Die Drosselung der russischen Gaslieferungen bringt derweil den Energieversorger Uniper in Bedrängnis. Die Bundesregierung befindet sich nach Darstellung des Wirtschaftsministeriums mit dem Unternehmen in Gesprächen über Stabilisierungsmaßnahmen. NRW arbeitet nach Worten Neubaurs zusammen mit dem Bundeswirtschaftsministerium im Krisenteam Gas mit. Seit 4. April tage zudem das regionale Krisenteam NRW wöchentlich. Der inländische Gasverbrauch müsse reduziert werden, um die Gasspeicher zu füllen, sagte Neubaur. Der CDU-Abgeordnete Christian Untrieser verwies darauf, dass seit dem 13. Juni die AG „Gaseinsparpotenziale NRW” an Maßnahmen arbeite.

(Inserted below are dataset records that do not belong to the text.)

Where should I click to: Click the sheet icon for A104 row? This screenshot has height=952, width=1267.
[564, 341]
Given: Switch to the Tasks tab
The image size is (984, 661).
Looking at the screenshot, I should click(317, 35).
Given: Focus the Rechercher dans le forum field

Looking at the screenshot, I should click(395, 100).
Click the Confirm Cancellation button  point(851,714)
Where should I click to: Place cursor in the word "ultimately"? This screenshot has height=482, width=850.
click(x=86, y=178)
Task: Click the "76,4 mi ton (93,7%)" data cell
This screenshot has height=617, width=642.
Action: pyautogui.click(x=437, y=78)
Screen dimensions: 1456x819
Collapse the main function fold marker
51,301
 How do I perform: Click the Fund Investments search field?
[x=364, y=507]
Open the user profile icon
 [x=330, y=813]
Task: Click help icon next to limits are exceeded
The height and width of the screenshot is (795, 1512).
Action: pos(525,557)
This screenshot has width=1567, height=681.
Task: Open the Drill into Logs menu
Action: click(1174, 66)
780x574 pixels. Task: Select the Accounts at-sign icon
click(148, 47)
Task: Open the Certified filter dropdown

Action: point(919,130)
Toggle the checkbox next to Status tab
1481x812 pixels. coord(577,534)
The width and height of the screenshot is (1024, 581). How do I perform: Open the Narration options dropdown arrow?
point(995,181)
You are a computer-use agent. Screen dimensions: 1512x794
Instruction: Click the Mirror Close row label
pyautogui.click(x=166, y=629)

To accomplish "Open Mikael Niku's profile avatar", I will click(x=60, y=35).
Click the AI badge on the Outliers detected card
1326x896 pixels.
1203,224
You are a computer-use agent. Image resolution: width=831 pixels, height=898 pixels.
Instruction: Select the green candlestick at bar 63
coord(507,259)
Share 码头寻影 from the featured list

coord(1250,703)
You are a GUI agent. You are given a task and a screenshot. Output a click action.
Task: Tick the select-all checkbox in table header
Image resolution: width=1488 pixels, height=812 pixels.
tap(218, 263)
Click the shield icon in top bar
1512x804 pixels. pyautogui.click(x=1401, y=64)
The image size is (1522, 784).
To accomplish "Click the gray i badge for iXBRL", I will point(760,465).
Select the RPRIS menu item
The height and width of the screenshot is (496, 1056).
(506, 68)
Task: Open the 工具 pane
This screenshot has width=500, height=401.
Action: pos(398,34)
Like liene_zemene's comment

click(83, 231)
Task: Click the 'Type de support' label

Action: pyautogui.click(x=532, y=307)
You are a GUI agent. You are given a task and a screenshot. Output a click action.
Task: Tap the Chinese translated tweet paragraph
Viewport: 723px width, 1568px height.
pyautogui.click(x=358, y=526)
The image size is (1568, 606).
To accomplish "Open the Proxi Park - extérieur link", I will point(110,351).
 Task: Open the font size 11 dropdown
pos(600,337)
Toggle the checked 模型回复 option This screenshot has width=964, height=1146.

Während Neubaur im Düsseldorfer Landtag redete, warnte Grünen- Bundeswirtschaftsminister Robert Habeck in München vor einem vollständigen Ausbleiben russischer Gaslieferungen durch die Ostsee-Gaspipeline Nord Stream. Es drohe ab dem 11. Juli „eine Blockade von Nord Stream 1 insgesamt”, sagte er bei einem „Nachhaltigkeitsgipfel” der „Süddeutschen Zeitung”. Deswegen könne es im Winter wirklich problematisch werden. Die Gasversorgung über den Sommer sei gewährleistet.
Die SPD im Landtag warnte mit konkreten Zahlen vor den Folgen der Krise für das Industrieland NRW. 440.000 Menschen seien hierzulande in energieintensiven Unternehmen beschäftigt, auf die wiederum 40 Prozent des Gasverbrauchs im Land zurückgehe. Die Notfallstufe sehe vor, dass vorrangig ein Großteil dieser Unternehmen vom Netz abgeklemmt werde, um die Versorgung der Privathaushalte und kritischer Infrastruktur zu sichern. Der SPD-Abgeordnete Alexander Vogt forderte einen Plan von der neuen schwarz-grünen Landesregierung, der „nicht nur die Besserverdienenden in den Blick” nehme. Sein SPD-Kollege André Stinka sagte: „Die notwendigen Gaseeinsparungen werden alle Menschen treffen.”
FDP-Fraktionschef Henning Höne sagte, die Abhängigkeit Deutschlands von russischem Gas sei auch das Ergebnis von 16 Jahren Außen- und Energiepolitik der früheren Kanzlerin Angela Merkel (CDU). Eine Studie gehe für einen Vier-Personen-Haushalt, der mit Gas heize, von jährlichen Kostensteigerungen bis zu 2900 Euro für Gas und bis zu 800 Euro für Strom aus. Die aus der Regierung abgewählte FDP ist im Landtag nun in der Opposition.
Nach Worten Hönes steht Grünen-Ministerin Neubaur vor einem Spagat. Die Grünen würden sich nun zu Versorgungssicherheit inklusive Kohle bekennen. 2018 habe die Ökopartei mit Neubaur noch zu einem Parteitag im Braunkohlerevier eingeladen. Zugleich sprach sich Höne für eine längere Laufzeit der Atomkraftwerke aus. „Ein Weniger an Gas in der Stromerzeugung kann natürlich durch ein Mehr an Kernenergie ausgeglichen werden.”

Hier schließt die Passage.